A palavra eletricidade é derivada do antigo termo Grego para âmbar (élektron), um material sólido formado a partir de resina vegetal que fica carregado (eletrificado) quando esfregado contra seda ou pelagem. No século VI a.C., o filósofo Grego Tales de Mileto foi o primeiro a reportar eletricidade estática a partir desse tipo de atrito, também notando que, após esfregar âmbar com pelagem, esta última passava a atrair partículas de poeira. Mileto também apontou que materiais como âmbar e magnetos eram uma evidência de que existia "alma ou vida até mesmo em objetos inanimados". Desde então, tornou-se claro que esfregar superfícies cria eletricidade estática em todos os materiais isolantes (que não conduzem eletricidade em típicas condições ambientais). No entanto, esse ponto é mais ou menos onde o consenso científico sobre o fenômeno termina.
A microfísica da fricção seca permanece pouco entendida e não existe uma teoria amplamente aceita para a triboeletricidade, ou seja, a separação de cargas via atrito entre superfícies.
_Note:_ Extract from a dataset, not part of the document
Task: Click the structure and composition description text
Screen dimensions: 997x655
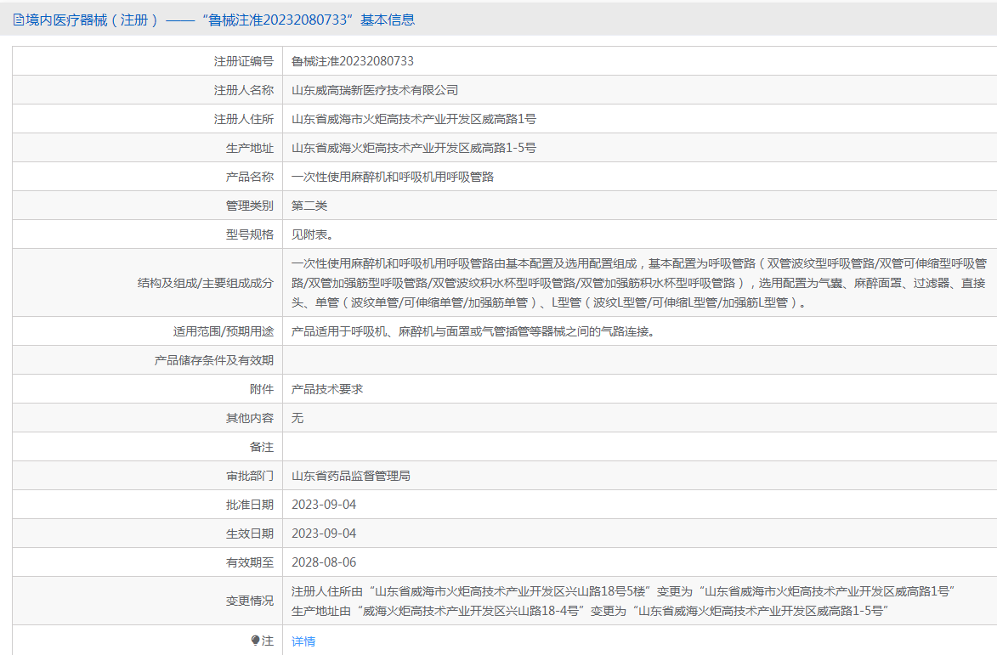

Eletrodinâmica clássica tem sido considerada insuficiente para explicar o fenômeno, e inclusive uma solução teórica quântica foi proposta por Alicki & Jenkins em 2020 (Ref.3). O efeito triboelétrico é complexo devido principalmente a três motivos (Ref.4):
i) mesmo para uma superfície altamente carregada (ex.: 1 mC.m−2), a densidade de carga pode alcançar apenas 1 unidade de elétron para cada ~10^5 átomos na superfície;
ii) questões básicas incluindo qual superfície irá ser carregada positivamente e qual será carregada negativamente quando duas superfícies entram em contato/interagem entre si são ainda difíceis de serem respondidas com certeza;
iii) múltiplos fatores podem atuar no mesmo processo triboelétrico e de forma aditiva, dificultando a separação e análise de componentes individuais e dominantes.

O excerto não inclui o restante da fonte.